*Assigned task:*
Transcribe the records verbatim, images excluded.

----------------

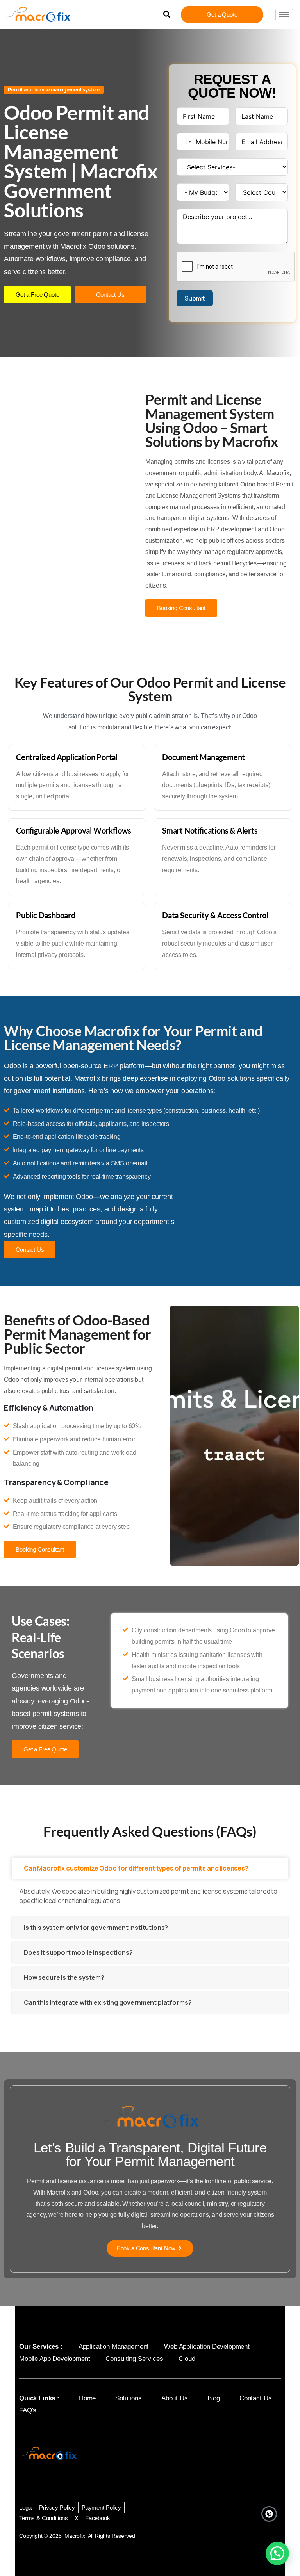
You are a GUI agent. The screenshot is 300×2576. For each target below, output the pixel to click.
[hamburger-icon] (284, 14)
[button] (166, 14)
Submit (195, 298)
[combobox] (185, 141)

----------------

*Exercise output:*
You are a GUI agent. The screenshot is 300×2576. For each target below, output the pixel to click.
[hamburger-icon] (284, 14)
[button] (166, 14)
Submit (195, 298)
[combobox] (185, 141)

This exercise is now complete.